DESCRIPTION OF THE TASK:
From the records below, work out how many lines contain "icon". Reply with that number alone.

Stored items:
***

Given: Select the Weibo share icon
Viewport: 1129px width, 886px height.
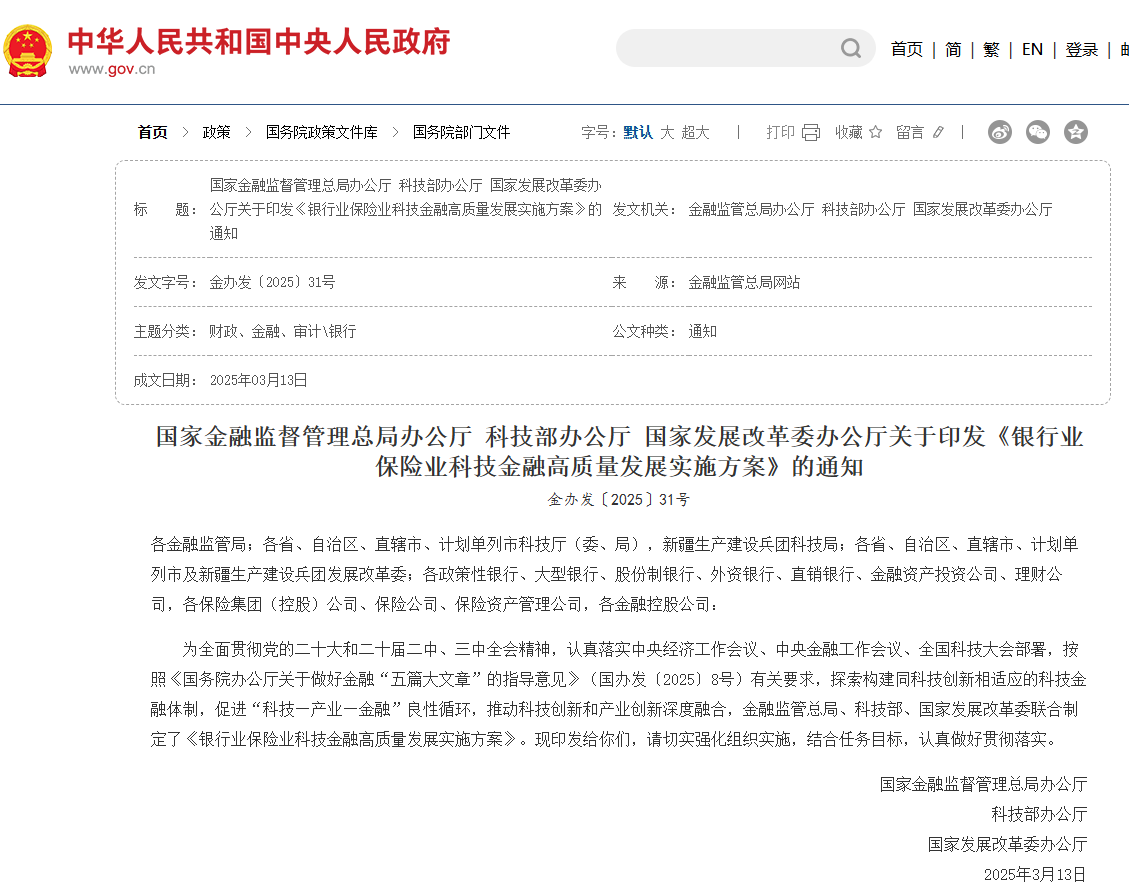Looking at the screenshot, I should [x=999, y=131].
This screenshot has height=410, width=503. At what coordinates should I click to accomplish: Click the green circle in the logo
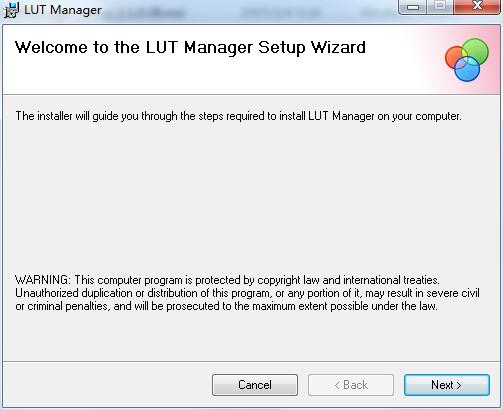[475, 52]
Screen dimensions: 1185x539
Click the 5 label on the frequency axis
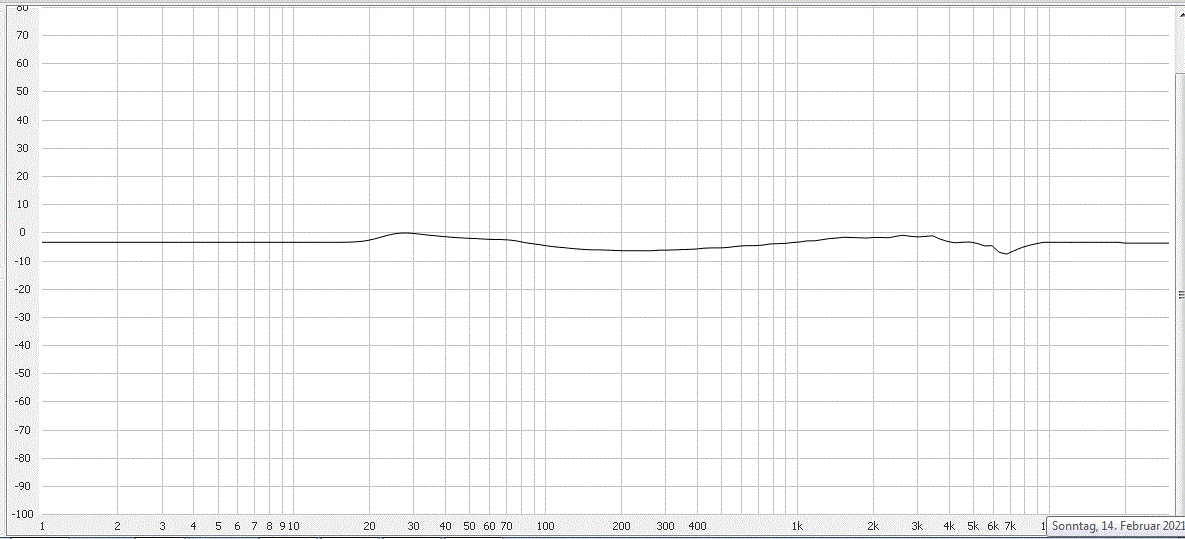[x=218, y=526]
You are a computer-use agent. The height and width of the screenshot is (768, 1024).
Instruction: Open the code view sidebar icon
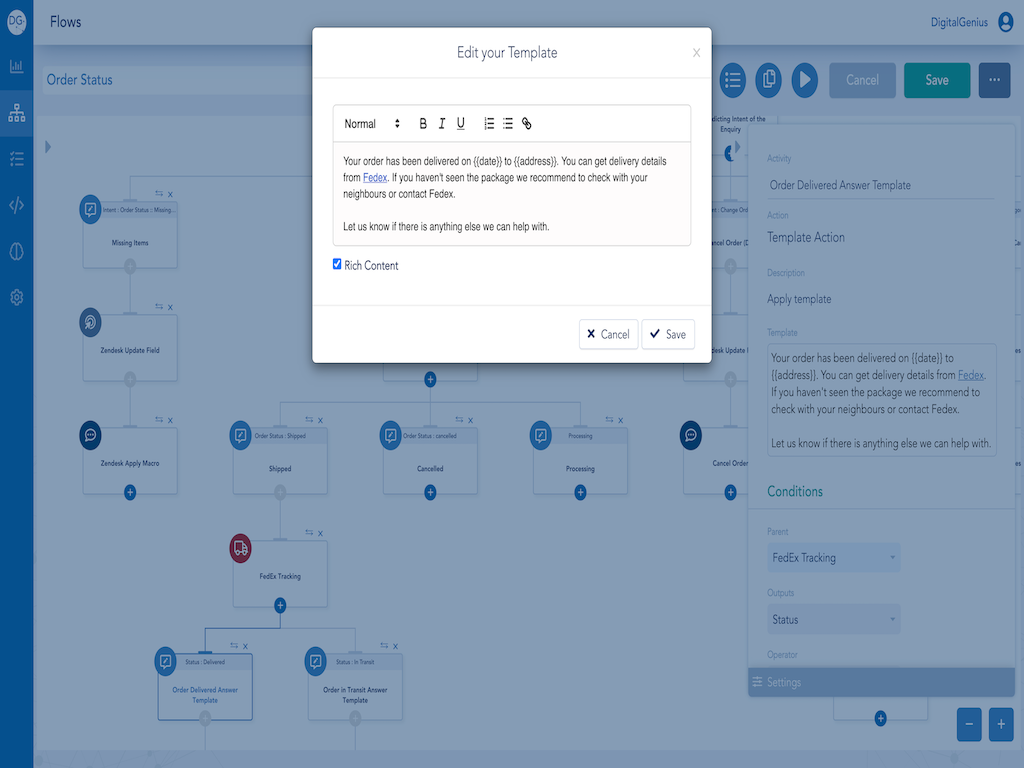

***

EXPECTED OUTPUT:
2